Considering the content of many of the posts lately concerning eschatology, I've been doing a little research weighing the pros and cons of the Amimllenial view. While I can see why Anillenialists believe the way that they do, I see many inconsistancies with what is being presented here on Christian Chat as the Amillennial view and what appears to be the orthodox view.
What is Amillennialism?
By Michael J. Vlach, Ph.D.
Amillennialism is a theological view concerning the 1000-year reign of Jesus Christ that is mentioned in Revelation 20:1–6. In particular, Amillennialism is the perspective that there will not be a future literal 1000-year reign of Christ upon the earth. The inseparable Latin prefix a means “no” and the term “millennium” is Latin for “1000 years.” Thus, Amillennialism literally means “no 1000 years.”
It should be noted that the term Amillennialism is a reactionary title in that it denies the presence of a future literal 1000-year reign of Christ on earth that premillennialists affirm. However, Amillennialists do in fact believe in a millennium; what they reject, though, is the idea of a future literal 1000-year reign of Christ on earth after the second coming of Christ.
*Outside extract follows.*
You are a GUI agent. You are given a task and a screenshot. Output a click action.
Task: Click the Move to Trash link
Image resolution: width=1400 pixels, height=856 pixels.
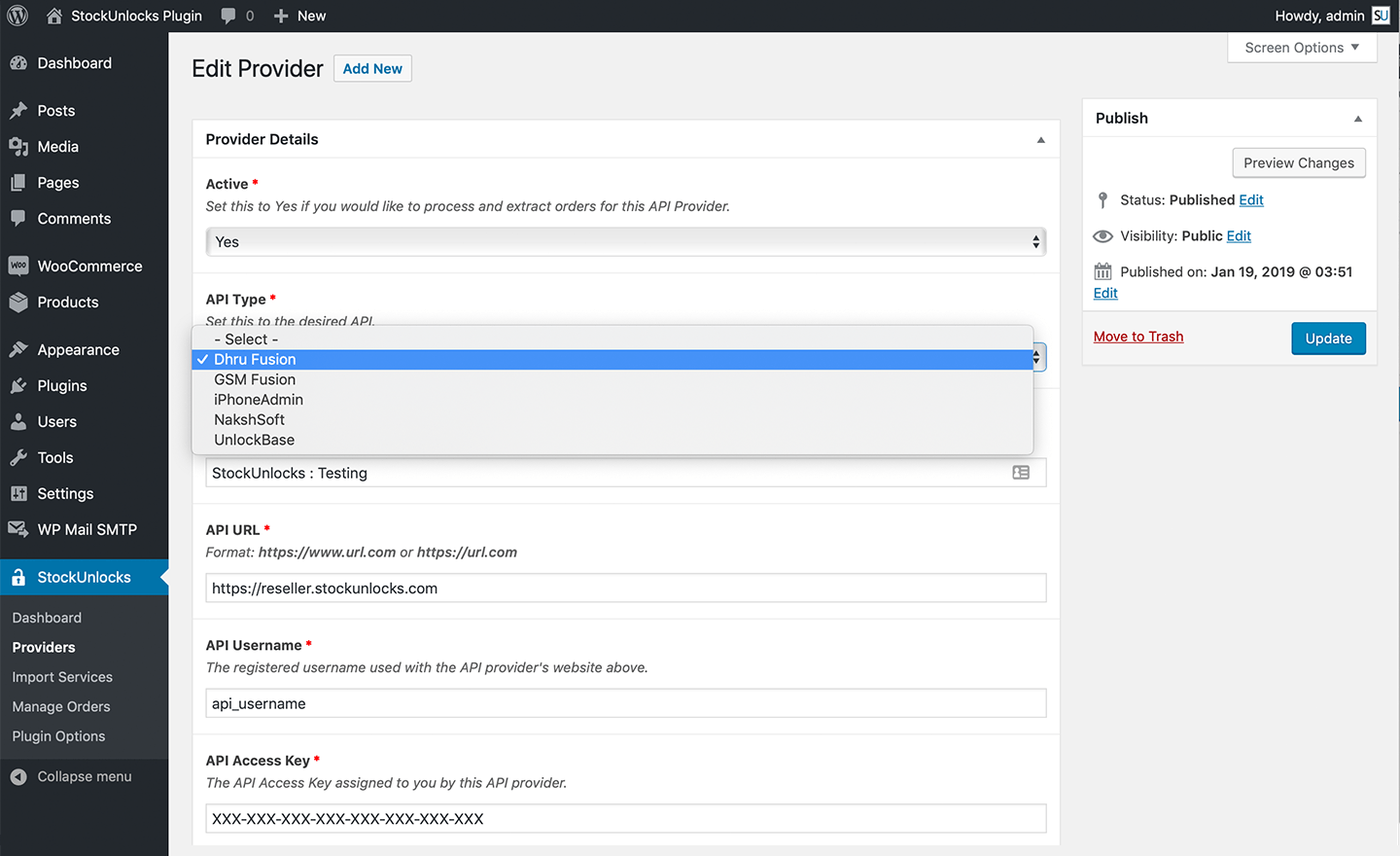pyautogui.click(x=1138, y=337)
According to Amillennialism, the millennium of Revelation 20:1–6 is being fulfilled spiritually in the present age before the return of Jesus Christ. Thus, the millennium or kingdom of Christ is in existence now. Amillennialists affirm that the millennium began with the resurrection and/or ascension of Christ and will be consummated when Jesus returns again to establish the Eternal Kingdom that is discussed in Revelation 21–22.
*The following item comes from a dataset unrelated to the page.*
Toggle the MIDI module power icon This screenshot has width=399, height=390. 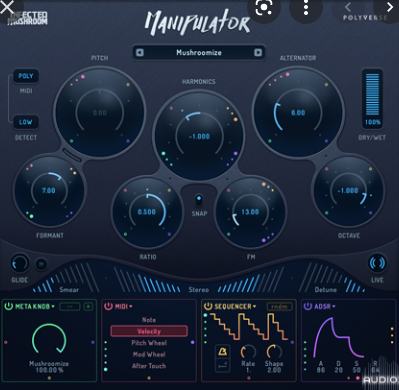coord(108,306)
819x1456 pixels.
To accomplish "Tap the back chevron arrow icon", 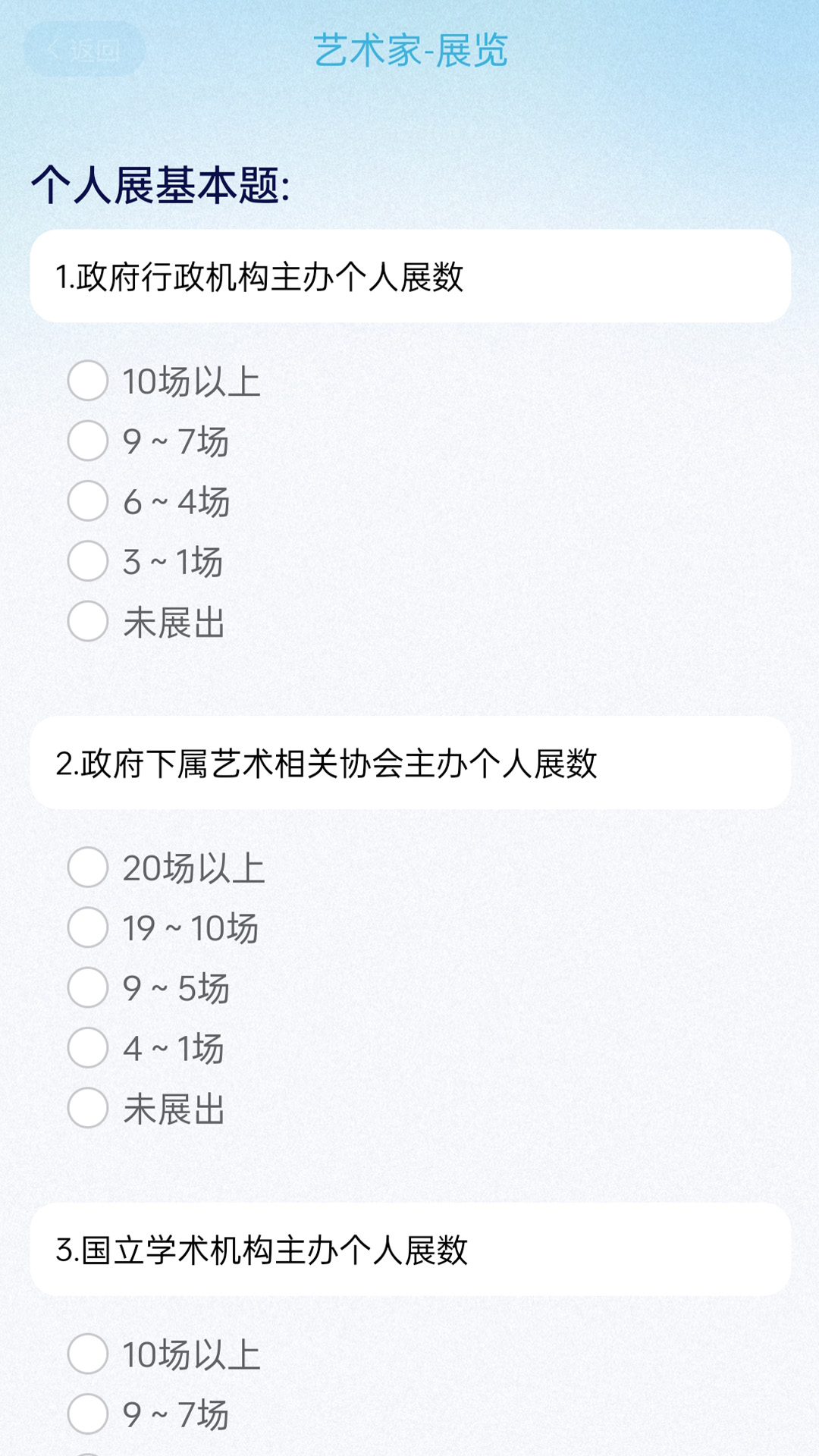I will pos(55,51).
For amillennialists, Satan is presently bound and Christians are now enjoying the benefits of the millennium. Some amillennialists claim that the millennium also involves the reigning of saints who are now in heaven. Amillennialists claim that the 1000-year period that is mentioned in Revelation 20:1–6 refers to a long indefinite period of time between the two comings of Christ and is not a literal 1000- year period that occurs after Jesus’ return. Because amillennialists believe Christ is currently reigning in the millennium, some, like Jay Adams, believe the title “Realized Millennialism” is a more appropriate title than “Amillennialism.”
In regard to the end times, Amillennialism affirms the following chronological scenario:
- Christ is now ruling in His kingdom while Satan is bound from deceiving the nations.
- Tribulation is experienced in the present age even though Christ is ruling.
- Jesus will return again to earth.
- After Jesus returns there will be a general bodily resurrection of all the righteous people and a general judgment of all unbelievers.
- The Eternal Kingdom will begin.
Amillennialism in History
Premillennialism, not Amillennialism, was the predominant view in the first 300 years of church history. However, the early church did evidence hints of what later would become Amillennialism. For example, Origen (185-254) popularized the allegorical approach to interpreting Scripture, and in doing so, laid a hermeneutical basis for the view that the promised kingdom of Christ was spiritual and not earthly in nature. Eusebius (270-340), an associate of the emperor Constantine, viewed Constantine’s reign as the Messianic banquet, and he held to anti-premillennial views. Tyconius, an African Donatist of the fourth century, was one of the earliest theologians to challenge Premillennialism. He rejected the eschatological and futuristic view of Revelation 20. Instead, he said that the millennium was being fulfilled in the present age and that the 1000 years mentioned was not a literal 1000 years. Tyconius also viewed the first resurrection of Revelation 20:4 as a spiritual resurrection which was the new birth.
Augustine (354-430), who is often referred to as the ‘Father of Amillennialism,’ popularized the views of Tyconius. Augustine abandoned Premillennialism because of what he considered to be the excesses and carnalities of this view. He also interpreted Mark 3:27 to be a present binding of Satan. Augustine was the first to identify the Catholic Church in its visible form with the kingdom of God. For him, the millennial rule of Christ was taking place in and through the church, including its sacraments and offices. His book, City of God, was significant in the promotion and acceptance of Amillennialism.
Augustine’s Amillennialism quickly became the accepted view of the church. It became so accepted that the Council of Ephesus (431) condemned the premillennial view as superstitious. Amillennialism soon became the prevailing doctrine of the Roman Catholic Church and was later adopted by most of the Protestant Reformers including Martin Luther and John Calvin (some Anabaptists held to Premillennialism).
While Premillennialism has experienced a great resurgence in the last 200 hundred years, Amillennialism is widely held by many Christian denominations. It is the official position of the Roman Catholic Church and is held by many Lutherans and those in the Reformed tradition.
Specific proponents of Amillennialism include B.B. Warfield, Oswald T. Allis, and more recently this view has been defended by Anthony A. Hoekema and Robert B. Strimple.